= Raymond Downs =

American basketball player

Raymond Downs is an American former college basketball player for the University of Texas at Austin. Downs was a three-year starter for the Texas Longhorns men's basketball team under head coaches Thurman "Slue" Hull (1955–56) and Marshall Hughes (1957). He received recognition as a two-time all-Southwest Conference and two-time second-team All-American forward in 1956 and 1957.

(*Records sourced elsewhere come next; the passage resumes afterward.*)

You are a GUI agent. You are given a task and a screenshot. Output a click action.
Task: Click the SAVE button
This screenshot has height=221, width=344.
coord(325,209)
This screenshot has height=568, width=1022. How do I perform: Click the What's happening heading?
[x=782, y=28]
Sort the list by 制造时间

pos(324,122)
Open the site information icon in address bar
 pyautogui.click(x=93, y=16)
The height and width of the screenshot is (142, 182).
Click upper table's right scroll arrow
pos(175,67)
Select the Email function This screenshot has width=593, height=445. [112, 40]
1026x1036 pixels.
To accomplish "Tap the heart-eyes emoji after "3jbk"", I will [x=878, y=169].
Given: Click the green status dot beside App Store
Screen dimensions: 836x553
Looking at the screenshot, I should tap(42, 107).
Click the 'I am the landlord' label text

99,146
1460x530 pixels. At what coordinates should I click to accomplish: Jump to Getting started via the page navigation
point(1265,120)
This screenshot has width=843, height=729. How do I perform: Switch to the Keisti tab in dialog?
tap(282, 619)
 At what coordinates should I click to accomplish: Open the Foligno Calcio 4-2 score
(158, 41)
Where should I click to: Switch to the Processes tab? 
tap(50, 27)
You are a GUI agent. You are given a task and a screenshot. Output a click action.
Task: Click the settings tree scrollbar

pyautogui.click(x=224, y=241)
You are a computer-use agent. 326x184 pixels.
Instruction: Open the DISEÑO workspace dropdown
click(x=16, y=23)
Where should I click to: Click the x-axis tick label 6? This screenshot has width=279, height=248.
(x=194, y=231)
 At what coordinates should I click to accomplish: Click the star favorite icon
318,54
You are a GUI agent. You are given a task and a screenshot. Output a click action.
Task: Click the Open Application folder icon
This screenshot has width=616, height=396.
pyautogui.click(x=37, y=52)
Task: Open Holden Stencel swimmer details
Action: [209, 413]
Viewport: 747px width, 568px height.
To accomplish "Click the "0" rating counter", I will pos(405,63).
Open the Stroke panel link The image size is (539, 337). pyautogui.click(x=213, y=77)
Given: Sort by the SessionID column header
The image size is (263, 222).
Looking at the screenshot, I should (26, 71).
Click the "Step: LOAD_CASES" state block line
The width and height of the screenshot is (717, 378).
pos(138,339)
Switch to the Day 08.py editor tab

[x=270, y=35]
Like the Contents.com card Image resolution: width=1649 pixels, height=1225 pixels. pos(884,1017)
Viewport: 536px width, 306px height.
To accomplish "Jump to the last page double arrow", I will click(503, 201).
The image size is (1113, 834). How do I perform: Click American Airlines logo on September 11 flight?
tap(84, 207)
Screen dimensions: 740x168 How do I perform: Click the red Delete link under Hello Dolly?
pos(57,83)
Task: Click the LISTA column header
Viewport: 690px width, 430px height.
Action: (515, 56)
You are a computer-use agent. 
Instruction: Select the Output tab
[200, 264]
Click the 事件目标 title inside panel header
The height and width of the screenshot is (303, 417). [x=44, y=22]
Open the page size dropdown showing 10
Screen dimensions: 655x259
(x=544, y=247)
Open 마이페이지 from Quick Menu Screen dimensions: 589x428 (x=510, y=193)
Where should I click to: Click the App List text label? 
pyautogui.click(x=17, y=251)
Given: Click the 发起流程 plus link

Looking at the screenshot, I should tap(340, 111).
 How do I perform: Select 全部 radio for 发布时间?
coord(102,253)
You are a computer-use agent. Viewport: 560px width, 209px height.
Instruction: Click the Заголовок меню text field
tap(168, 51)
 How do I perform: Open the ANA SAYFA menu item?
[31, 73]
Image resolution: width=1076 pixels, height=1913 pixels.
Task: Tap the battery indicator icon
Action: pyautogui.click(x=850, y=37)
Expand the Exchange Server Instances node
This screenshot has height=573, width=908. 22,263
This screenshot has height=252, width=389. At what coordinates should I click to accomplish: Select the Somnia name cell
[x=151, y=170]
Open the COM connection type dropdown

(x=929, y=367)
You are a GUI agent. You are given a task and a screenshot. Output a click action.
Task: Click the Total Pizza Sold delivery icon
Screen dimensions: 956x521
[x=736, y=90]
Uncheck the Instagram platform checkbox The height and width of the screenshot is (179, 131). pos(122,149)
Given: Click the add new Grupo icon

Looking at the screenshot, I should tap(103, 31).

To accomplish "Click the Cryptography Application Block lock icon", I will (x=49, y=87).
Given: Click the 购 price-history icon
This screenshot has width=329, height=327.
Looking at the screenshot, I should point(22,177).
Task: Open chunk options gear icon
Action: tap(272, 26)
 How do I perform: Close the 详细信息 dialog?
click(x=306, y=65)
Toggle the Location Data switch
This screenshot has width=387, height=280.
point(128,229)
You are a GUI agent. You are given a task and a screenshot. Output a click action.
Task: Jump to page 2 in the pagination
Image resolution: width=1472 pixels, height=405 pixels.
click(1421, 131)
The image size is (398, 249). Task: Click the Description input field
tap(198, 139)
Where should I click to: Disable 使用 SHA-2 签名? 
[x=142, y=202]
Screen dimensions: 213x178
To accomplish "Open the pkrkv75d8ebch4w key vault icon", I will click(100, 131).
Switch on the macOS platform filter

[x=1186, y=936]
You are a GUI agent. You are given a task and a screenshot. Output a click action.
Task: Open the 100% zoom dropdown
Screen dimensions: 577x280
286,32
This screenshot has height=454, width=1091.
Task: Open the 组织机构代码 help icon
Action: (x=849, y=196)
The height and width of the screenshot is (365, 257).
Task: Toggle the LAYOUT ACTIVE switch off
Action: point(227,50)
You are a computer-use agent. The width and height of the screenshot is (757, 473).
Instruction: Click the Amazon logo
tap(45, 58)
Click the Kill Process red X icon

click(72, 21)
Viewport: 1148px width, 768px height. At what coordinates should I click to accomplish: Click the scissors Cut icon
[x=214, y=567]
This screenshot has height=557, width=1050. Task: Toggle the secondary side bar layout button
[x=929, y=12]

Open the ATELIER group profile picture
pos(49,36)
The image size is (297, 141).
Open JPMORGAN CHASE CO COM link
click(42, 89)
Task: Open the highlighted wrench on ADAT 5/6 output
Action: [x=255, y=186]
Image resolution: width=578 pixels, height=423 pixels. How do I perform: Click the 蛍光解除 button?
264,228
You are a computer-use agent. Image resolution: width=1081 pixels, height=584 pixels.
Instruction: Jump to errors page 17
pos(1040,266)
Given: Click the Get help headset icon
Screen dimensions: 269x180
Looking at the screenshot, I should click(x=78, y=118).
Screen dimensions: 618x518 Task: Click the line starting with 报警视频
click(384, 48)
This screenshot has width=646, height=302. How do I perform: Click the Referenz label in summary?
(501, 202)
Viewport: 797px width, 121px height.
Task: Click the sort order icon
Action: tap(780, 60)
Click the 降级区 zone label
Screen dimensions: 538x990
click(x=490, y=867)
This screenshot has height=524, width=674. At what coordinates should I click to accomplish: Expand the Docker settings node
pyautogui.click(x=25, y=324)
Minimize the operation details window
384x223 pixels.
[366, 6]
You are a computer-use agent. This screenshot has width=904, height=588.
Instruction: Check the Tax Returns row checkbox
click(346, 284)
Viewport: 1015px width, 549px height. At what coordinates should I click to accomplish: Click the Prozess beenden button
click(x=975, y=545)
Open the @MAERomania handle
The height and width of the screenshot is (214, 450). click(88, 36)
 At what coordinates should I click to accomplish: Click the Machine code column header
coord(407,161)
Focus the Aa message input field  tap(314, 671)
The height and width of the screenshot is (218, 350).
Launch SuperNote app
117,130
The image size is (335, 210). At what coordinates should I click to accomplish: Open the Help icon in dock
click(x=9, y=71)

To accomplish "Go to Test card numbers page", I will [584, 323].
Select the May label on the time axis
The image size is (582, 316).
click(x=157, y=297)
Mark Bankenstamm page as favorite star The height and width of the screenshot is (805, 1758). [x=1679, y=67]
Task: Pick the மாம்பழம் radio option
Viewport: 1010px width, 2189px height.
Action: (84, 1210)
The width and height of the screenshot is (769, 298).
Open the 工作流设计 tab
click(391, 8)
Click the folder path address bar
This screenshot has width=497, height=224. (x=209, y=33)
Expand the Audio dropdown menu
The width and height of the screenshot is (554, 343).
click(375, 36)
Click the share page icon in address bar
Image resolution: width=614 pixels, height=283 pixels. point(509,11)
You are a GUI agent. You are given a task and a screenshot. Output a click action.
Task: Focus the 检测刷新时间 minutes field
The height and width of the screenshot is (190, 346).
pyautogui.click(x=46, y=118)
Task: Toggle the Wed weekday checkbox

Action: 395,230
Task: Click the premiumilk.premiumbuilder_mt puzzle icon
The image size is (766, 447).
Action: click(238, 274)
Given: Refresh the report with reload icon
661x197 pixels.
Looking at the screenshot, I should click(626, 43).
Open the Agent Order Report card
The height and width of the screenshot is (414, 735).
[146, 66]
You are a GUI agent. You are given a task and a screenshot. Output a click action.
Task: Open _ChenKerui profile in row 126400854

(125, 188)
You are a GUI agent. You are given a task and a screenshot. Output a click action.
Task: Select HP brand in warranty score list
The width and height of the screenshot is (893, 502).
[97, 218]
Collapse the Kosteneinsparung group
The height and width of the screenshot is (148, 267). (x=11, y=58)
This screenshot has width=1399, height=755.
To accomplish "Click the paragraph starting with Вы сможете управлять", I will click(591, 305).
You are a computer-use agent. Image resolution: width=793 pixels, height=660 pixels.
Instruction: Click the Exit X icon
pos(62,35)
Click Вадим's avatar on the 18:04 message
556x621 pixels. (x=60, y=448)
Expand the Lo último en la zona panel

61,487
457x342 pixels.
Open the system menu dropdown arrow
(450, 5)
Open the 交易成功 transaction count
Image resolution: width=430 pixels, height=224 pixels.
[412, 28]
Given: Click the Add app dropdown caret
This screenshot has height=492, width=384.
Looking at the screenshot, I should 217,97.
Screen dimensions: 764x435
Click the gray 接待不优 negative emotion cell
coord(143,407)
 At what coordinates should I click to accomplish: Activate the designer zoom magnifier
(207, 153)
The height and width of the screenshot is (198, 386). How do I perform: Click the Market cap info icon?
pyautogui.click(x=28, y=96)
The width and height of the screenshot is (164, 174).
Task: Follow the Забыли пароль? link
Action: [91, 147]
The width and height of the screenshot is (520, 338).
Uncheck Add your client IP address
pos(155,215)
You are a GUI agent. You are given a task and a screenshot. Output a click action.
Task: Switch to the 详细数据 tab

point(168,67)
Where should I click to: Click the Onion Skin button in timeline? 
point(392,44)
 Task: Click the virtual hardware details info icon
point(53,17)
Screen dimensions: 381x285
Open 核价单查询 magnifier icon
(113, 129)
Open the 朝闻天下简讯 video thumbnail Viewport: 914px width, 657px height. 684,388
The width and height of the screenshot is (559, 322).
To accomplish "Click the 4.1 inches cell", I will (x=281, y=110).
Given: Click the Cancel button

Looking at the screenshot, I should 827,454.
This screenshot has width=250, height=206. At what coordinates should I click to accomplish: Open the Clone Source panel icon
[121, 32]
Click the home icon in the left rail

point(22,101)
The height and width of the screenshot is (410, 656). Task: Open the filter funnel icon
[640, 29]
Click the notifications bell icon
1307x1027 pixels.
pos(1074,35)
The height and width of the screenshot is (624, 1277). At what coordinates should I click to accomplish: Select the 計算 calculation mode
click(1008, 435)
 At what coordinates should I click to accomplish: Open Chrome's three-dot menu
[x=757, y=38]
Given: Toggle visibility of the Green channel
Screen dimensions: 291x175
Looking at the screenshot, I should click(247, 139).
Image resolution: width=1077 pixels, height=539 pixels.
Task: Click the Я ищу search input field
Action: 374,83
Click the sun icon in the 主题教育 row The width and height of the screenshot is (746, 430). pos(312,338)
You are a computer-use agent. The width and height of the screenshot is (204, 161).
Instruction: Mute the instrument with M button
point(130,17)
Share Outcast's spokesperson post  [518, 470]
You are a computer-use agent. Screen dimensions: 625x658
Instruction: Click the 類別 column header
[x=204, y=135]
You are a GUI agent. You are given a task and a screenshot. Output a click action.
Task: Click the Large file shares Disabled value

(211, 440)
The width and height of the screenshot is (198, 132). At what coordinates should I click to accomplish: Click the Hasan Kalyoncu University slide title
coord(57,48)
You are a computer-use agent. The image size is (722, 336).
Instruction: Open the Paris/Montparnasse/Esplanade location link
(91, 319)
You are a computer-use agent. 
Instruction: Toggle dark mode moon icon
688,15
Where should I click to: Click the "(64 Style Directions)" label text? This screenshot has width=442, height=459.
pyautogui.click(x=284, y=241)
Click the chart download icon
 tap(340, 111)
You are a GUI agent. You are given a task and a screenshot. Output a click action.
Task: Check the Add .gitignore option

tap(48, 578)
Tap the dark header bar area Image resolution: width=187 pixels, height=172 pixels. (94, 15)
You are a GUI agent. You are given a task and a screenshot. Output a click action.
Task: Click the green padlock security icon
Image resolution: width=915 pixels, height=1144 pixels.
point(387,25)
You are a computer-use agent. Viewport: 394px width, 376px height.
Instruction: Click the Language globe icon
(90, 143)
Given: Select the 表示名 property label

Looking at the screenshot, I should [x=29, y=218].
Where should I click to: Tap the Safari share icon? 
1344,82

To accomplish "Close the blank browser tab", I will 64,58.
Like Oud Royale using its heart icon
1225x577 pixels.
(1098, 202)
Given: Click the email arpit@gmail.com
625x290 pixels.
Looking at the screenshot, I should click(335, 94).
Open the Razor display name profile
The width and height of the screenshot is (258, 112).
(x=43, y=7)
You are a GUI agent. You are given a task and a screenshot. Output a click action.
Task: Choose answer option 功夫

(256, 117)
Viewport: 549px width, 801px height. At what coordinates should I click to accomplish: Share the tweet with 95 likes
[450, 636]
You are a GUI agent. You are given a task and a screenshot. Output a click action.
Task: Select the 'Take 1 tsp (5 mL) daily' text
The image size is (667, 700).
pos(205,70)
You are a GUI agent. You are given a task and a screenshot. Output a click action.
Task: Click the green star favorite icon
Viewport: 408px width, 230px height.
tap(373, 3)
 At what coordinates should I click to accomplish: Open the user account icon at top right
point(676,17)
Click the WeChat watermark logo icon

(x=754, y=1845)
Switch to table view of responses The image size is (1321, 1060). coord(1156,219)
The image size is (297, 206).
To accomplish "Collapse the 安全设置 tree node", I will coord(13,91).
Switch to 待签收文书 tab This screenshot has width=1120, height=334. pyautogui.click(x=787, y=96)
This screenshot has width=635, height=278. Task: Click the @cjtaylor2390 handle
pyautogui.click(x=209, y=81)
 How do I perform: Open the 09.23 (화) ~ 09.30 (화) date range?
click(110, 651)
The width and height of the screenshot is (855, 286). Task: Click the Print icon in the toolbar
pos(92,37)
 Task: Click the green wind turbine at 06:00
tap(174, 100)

Downs led the Longhorns in scoring in all three of his seasons at Texas. In his junior season, Downs scored an average of 26.4 points per game—an achievement that remains the UT record for highest season scoring average. He also holds the second-highest career scoring average for a Texas men's basketball player with 22.3 points per game, trailing only Kevin Durant. Downs continues to hold the record for most games scoring 30 or more points with 18. He also tied Slater Martin's UT's single-game scoring record with 49 points against Baylor in Waco, although his 49 points represent the highest single-game points total for a Texas player in a road game.

Downs was selected in the sixth round of the 1957 NBA draft (44th overall selection) by the St. Louis Hawks.

When only 8 years old, Downs survived the sinking of the merchant freighter Heredia on May 18, 1942, by the German U-boat U-506. He and his family were returning from Colombia where his father had been working. Downs, his parents and his sister all survived the sinking, which killed 36 on board.